▸ What needs to be done
Rewrite the records below as a Markdown table with the columns Row and Line, numbering each line and leaving out blank lines. Begin at the line that contains "Expand the Login shell dropdown" and end after the line that contains "(x=122, y=206)".

(Records on where items appear)
################
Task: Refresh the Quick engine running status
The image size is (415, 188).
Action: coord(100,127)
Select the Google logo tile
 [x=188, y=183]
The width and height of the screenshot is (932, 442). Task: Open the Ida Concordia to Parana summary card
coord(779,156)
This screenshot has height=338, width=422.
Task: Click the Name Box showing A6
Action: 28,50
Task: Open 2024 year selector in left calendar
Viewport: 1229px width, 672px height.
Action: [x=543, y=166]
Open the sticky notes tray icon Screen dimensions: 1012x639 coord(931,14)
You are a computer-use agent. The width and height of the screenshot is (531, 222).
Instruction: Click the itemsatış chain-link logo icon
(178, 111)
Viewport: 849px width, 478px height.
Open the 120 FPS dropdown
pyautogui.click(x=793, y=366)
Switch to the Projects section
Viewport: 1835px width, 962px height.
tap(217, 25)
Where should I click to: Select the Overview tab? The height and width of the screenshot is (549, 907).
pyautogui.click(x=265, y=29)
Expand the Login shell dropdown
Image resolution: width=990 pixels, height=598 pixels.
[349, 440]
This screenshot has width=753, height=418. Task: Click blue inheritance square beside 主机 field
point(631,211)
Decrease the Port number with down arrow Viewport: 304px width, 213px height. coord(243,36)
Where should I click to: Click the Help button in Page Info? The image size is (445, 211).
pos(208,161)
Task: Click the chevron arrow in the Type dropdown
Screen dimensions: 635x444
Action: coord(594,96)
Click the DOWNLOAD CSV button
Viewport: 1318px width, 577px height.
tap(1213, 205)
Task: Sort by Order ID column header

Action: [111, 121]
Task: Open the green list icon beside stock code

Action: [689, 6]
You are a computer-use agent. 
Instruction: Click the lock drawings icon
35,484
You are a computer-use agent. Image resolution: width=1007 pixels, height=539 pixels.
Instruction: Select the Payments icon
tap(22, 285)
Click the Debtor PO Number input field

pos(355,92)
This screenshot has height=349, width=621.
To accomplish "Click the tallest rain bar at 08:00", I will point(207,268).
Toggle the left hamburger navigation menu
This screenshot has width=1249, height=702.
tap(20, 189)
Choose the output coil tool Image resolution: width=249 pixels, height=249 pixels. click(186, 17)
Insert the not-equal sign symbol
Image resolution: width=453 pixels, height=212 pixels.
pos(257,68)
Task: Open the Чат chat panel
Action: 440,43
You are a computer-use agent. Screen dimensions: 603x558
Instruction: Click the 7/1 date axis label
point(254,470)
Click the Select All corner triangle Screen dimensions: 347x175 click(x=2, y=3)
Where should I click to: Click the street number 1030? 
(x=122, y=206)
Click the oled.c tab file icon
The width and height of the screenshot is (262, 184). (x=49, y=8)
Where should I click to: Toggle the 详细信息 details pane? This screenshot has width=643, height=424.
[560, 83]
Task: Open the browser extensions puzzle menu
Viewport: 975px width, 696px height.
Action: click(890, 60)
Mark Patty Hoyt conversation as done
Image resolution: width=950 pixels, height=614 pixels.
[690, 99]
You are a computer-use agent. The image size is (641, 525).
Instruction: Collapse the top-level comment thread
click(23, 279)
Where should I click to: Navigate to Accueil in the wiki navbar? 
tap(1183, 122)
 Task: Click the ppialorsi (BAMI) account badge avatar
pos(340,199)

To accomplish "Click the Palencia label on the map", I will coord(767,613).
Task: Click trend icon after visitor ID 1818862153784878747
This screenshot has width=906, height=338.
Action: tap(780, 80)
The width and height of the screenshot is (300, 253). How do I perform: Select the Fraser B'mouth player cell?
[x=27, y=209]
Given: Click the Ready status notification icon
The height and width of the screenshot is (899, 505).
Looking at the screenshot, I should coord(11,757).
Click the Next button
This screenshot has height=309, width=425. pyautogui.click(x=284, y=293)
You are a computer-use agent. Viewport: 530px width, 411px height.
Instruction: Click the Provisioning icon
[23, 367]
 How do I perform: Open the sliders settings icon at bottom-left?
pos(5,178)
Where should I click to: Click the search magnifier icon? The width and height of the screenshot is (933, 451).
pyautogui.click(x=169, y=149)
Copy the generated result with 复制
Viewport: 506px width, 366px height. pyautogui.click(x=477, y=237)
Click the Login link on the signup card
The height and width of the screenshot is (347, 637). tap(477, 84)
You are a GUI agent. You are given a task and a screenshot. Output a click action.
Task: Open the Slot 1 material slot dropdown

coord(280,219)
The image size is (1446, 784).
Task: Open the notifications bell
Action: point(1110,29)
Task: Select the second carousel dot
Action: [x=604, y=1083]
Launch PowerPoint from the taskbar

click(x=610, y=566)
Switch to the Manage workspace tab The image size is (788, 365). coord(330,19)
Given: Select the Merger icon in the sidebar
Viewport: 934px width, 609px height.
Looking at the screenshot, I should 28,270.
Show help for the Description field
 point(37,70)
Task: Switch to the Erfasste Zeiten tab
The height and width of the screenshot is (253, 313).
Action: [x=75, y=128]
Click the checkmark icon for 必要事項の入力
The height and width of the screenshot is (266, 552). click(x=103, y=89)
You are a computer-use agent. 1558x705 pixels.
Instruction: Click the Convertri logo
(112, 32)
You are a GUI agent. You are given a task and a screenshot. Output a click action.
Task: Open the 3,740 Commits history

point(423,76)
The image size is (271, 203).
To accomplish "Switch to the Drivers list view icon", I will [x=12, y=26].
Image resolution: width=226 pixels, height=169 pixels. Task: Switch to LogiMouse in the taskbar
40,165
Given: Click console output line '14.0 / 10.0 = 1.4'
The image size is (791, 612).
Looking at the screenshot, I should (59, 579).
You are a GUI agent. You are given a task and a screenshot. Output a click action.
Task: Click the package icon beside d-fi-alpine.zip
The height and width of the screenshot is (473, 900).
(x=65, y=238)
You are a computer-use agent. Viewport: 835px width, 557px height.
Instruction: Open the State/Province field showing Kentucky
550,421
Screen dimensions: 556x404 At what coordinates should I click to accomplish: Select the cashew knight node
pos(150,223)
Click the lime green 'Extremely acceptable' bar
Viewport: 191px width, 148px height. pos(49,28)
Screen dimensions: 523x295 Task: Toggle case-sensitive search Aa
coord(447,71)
################
▸ Exercise output
| Row | Line |
|---|---|
| 1 | Expand the Login shell dropdown |
| 2 | Image resolution: width=990 pixels, height=598 pixels. |
| 3 | [349, 440] |
| 4 | This screenshot has width=753, height=418. Task: Click blue inheritance square beside 主机 field |
| 5 | point(631,211) |
| 6 | Decrease the Port number with down arrow Viewport: 304px width, 213px height. coord(243,36) |
| 7 | Where should I click to: Click the Help button in Page Info? The image size is (445, 211). |
| 8 | pos(208,161) |
| 9 | Task: Click the chevron arrow in the Type dropdown |
| 10 | Screen dimensions: 635x444 |
| 11 | Action: coord(594,96) |
| 12 | Click the DOWNLOAD CSV button |
| 13 | Viewport: 1318px width, 577px height. |
| 14 | tap(1213, 205) |
| 15 | Task: Sort by Order ID column header |
| 16 | Action: [111, 121] |
| 17 | Task: Open the green list icon beside stock code |
| 18 | Action: [689, 6] |
| 19 | You are a computer-use agent.  |
| 20 | Instruction: Click the lock drawings icon |
| 21 | 35,484 |
| 22 | You are a computer-use agent. Image resolution: width=1007 pixels, height=539 pixels. |
| 23 | Instruction: Select the Payments icon |
| 24 | tap(22, 285) |
| 25 | Click the Debtor PO Number input field |
| 26 | pos(355,92) |
| 27 | This screenshot has height=349, width=621. |
| 28 | To accomplish "Click the tallest rain bar at 08:00", I will point(207,268). |
| 29 | Toggle the left hamburger navigation menu |
| 30 | This screenshot has width=1249, height=702. |
| 31 | tap(20, 189) |
| 32 | Choose the output coil tool Image resolution: width=249 pixels, height=249 pixels. click(186, 17) |
| 33 | Insert the not-equal sign symbol |
| 34 | Image resolution: width=453 pixels, height=212 pixels. |
| 35 | pos(257,68) |
| 36 | Task: Open the Чат chat panel |
| 37 | Action: 440,43 |
| 38 | You are a computer-use agent. Screen dimensions: 603x558 |
| 39 | Instruction: Click the 7/1 date axis label |
| 40 | point(254,470) |
| 41 | Click the Select All corner triangle Screen dimensions: 347x175 click(x=2, y=3) |
| 42 | Where should I click to: Click the street number 1030?  |
| 43 | (x=122, y=206) |